Google expands personalized search for desktops and mobile
Are you still scrolling through your email just to locate the particulars of an airline reservation or an online purchase you made weeks ago? That's so 2012.
Google said Wednesday that most U.S.-based users of its search service soon will be able to retrieve useful information from their other Google services, such as Gmail or Calendar, by typing or speaking a conversational question such as "Is my flight on time?" or "Show me my purchases."
The Internet giant, which has been testing different aspects of the service for the past year, said it will start answering such conversational queries for most people in the United States who use the Google search app on an Apple or Android smartphone or tablet or a personal computer running Google's Chrome browser.
The move is part of a broader Google effort to develop useful services that can be operated through conversational, spoken commands - like the celebrated computer on "Star Trek." While Google may be further along than most of its competitors, Gartner analyst Whit Andrews said other tech companies, including startups and giants like Apple and Microsoft, are working on related services.
That makes it "not only necessary but strategic" for Google to expand its capabilities if it wants to keep dominating the search business, Andrews added. "Siri is the scariest thing Google has seen since Facebook," he said, referring to Apple's online personal assistant.
Google's new feature works by tapping other Google services for relevant data, including Calendar items or even photos from a Google+ account. It can retrieve airline information from a confirmation email saved in Gmail, and then get an updated flight status from the Internet. Anticipating privacy concerns, Google said a user can only get personal information from his or her own account, and only when signed in. Users can opt out of the service.

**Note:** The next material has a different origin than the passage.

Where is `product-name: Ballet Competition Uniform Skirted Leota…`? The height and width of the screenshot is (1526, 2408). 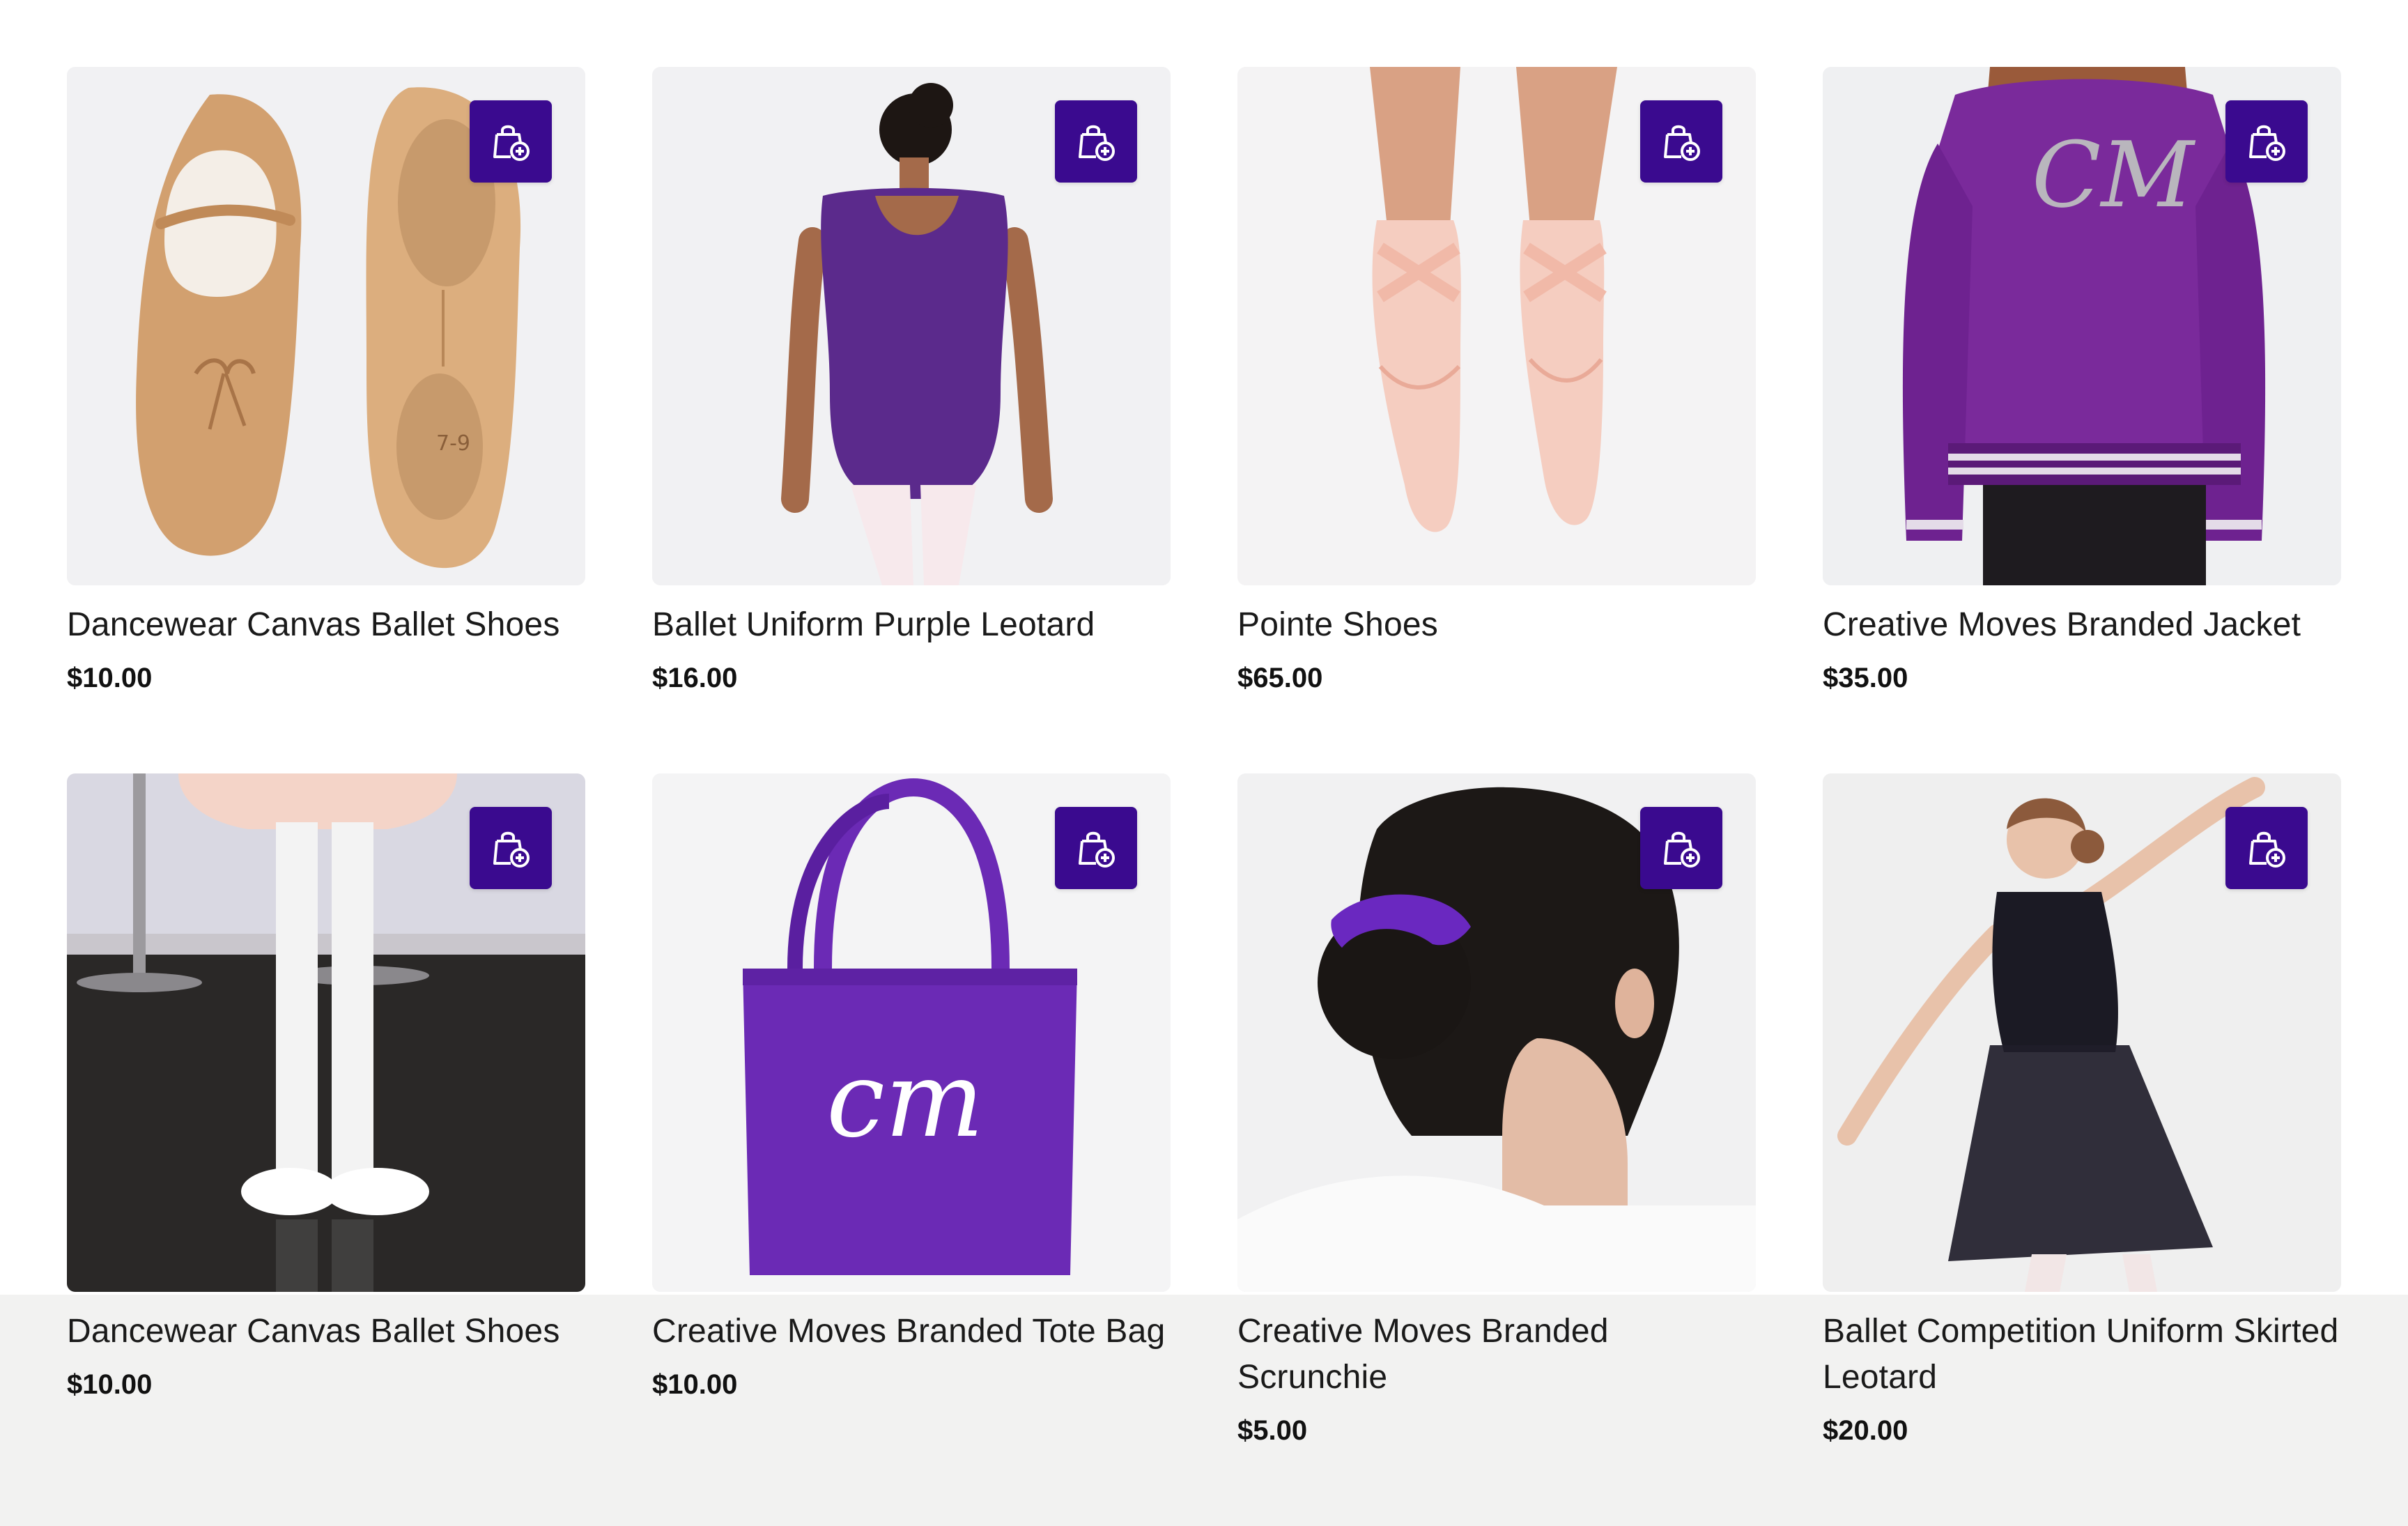
product-name: Ballet Competition Uniform Skirted Leota… is located at coordinates (2082, 1355).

For now, the service works with five categories of information - flight information, hotel and restaurant reservations, online purchases, calendar events and photos - but Google spokeswoman Roya Soleimani said the company will add more. "We're focusing on daily tasks that make your life a little bit easier," she said.
Google already performs a similar function on mobile devices with its Google Now service, which anticipates needs and tries to show relevant information without being asked. It's offered personalized search service for desktop users who enrolled in a "field test" program last year. Google also has been improving the conversational prowess of its speech technology, available for Chrome users since May.
In a blog post, Google product manager Roy Livne said the service now can field variations on a question such as, "What are my plans for tomorrow?" and show a list of events from a person's calendar as well as email confirmations from hotels, restaurants or airlines.